The husband and wife who built a theatre empire
If the career of multimillionaire husband and wife theatre impresarios Rosemary Squire and Howard Panter was ever made into a play, then a red car would probably play a central role in the first act.
The car in question was a small BMW, which Ms Squire had to use as her office when they bought their first theatre, the Duke of York, in London’s West End.
This was back in 1992. With the help of a number of wealthy friends, the couple had managed to raise £3.05m to purchase the Grade II listed in building in Covent Garden.
Yet with backstage space in the 123-year-old building being severely limited, and no spare cash available to rent an office, Ms Squire instead parked the car outside the theatre, and worked from there.
So while having to dodge Westminster City Council’s enthusiastic traffic wardens, she would sit in the driver’s seat and do all the paperwork.
That was until a few months later, when in the summer of 1992 – always the quietest time of year for theatres in the northern hemisphere – money was so tight that the couple had to sell the car to help pay staff wages.
Ms Squire says: “Running a theatre can be a nightmare in the summer, especially if you are a small business.

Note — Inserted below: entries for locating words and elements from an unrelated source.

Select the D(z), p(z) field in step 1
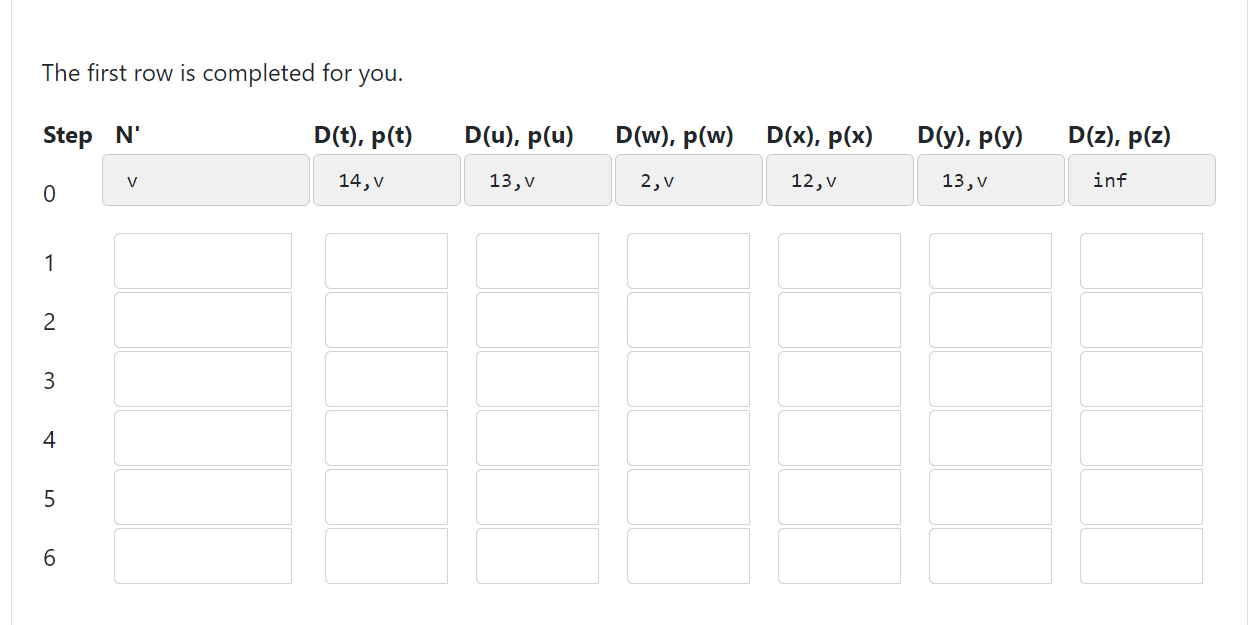The width and height of the screenshot is (1252, 625). [x=1141, y=261]
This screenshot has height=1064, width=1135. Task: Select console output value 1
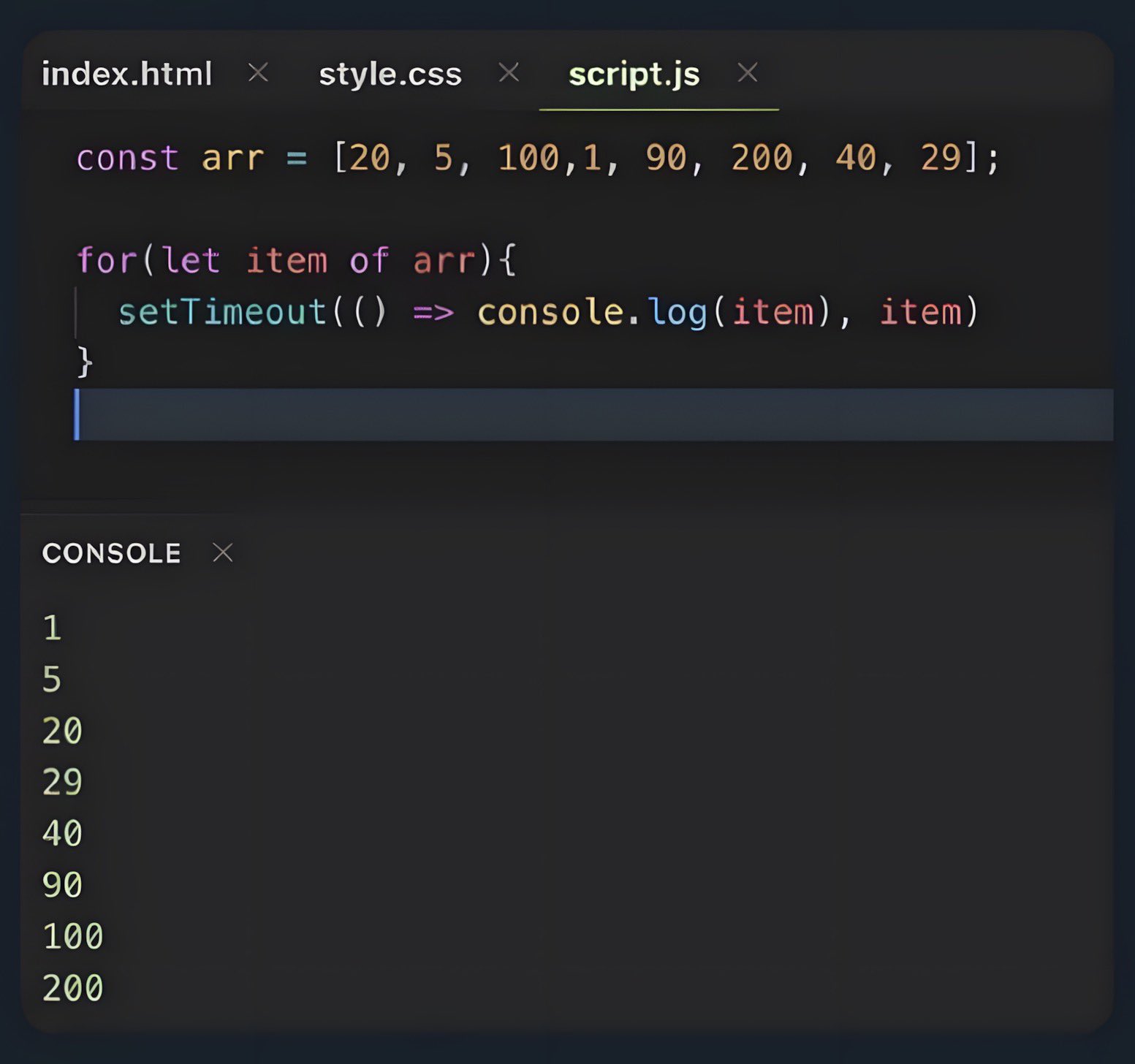pyautogui.click(x=52, y=628)

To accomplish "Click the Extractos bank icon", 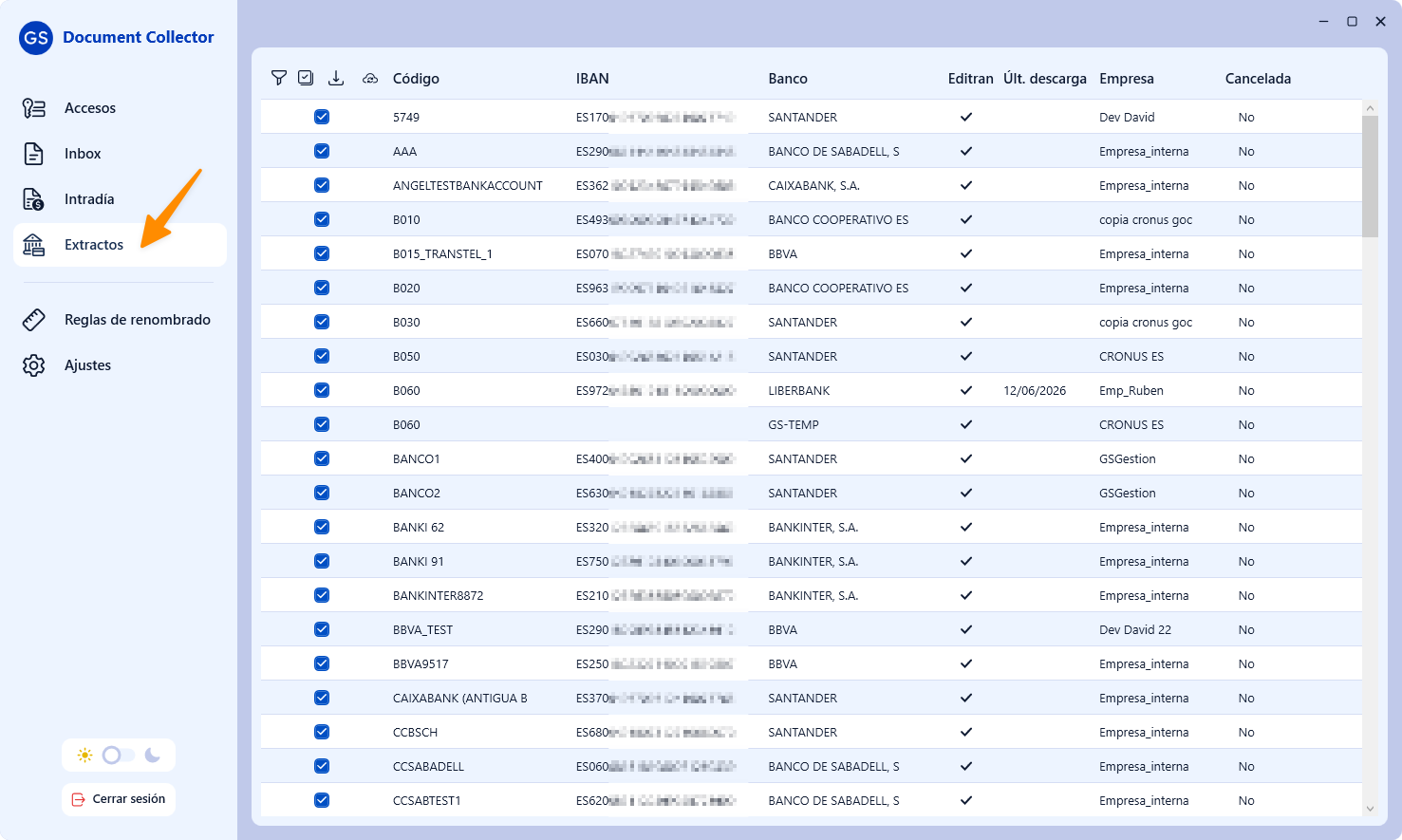I will 33,245.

“We simply had to sell the car, and Howard had to take out another mortgage on the house. It did focus our minds.”
Thankfully for the couple, the theatre thereafter soon became a success under their ownership, and within a few years they were buying more venues, both in London and across the UK.
Fast forward to today and their company – the Ambassador Theatre Group (ATG) – is the UK’s largest theatre business, with 3,500 employees.
It owns and runs 38 theatres across the UK, and one on Broadway in New York, and enjoys an annual turnover of between £300-400m.
And instead of working from her car, Ms Squire has a decent-sized office in the firm’s headquarters in the town of Woking, in Surrey.
Looking back on how ATG has grown over the past 23 years, she says that a core reason for its success is the fact that before she and Mr Panter set up the business they had both worked for many years in the theatre industry. She had done so for 10 years and he for nearly two decades.
Ms Squire says that this collective experience and knowledge was vital.
‘Good with numbers’
Born and bred in Nottingham, Ms Squire says she was “bitten by the theatre bug” as a child, thanks to her parents regularly taking her and her sister to the city’s Playhouse theatre.
“Famously, aged 16, I told my best friend on the stairs of the Nottingham Playhouse that this is what I want to do, I want to be a theatre manager,” she says.
“I didn’t know exactly what it meant, or what was required, but I knew that going to the theatre is a unique experience… something special and irreplaceable.”
After working at her local cinema while she was in school, first tearing tickets, and then helping staff the box office, Ms Squire started her long career in theatre at the Mayflower in Southampton, where she worked while she studied Spanish at the city’s university.
She says: “I worked there all through university, starting in the box office, and then graduating to accounts. I’ve always been pretty good with the numbers.”
After a further year studying at Brown University in the US, Ms Squire moved back to the UK and got a job with the then second-largest theatre group in London, rising through the ranks to senior managerial positions.
She then met Mr Panter, and they would go on to marry. While her role in theatres has always been the management side, the running of the business, he is the creative one, with a long background in production, in actually putting on the plays. This is how they have always shared the work at ATG.
Their aim for ATG from day one was that it would both own theatres, and produce its own plays. Ms Squire calls this an “integrated model”, and says it gives the business more resilience – the venues can more easily find good plays to stage, and vice versa.
Today, ATG produces around a quarter of the plays or musicals at its venues.
It balances what it productions it puts on, between “bankers” on the one hand – such as popular musicals, and plays with big name stars in – and new shows, which may or may not be commercially successful.
To help grow the business in recent years, Ms Squire and Mr Panter have accepted investment from private equity firms, first in 2009 and then again in 2013.
As a result, while the couple still run ATG as joint chief executives, they have given up their former majority stake in the firm. Ms Squire says this not been a problem in any way.
“We have had a very positive experience with private equity firms,” she says. “They are our commercial partners, but they absolutely look to us for the experience and expertise of running the company.”
Looking ahead, Ms Squire says she wants to continue to grow ATG globally, which is set to open a second theatre on Broadway, and its first in Sydney, Australia.
The current Ernst & Young UK entrepreneur of the year, her advice for anyone thinking of setting up their own business is to first get as much experience as they can of working in that industry – and allow yourself to dream.
“It is really important to indulge yourself a bit, and have a picture of where you want your business to end up.” she says. “Paint it in, give it some texture, and then work towards that goal.
“And always remember that you can take more than one route to get there.”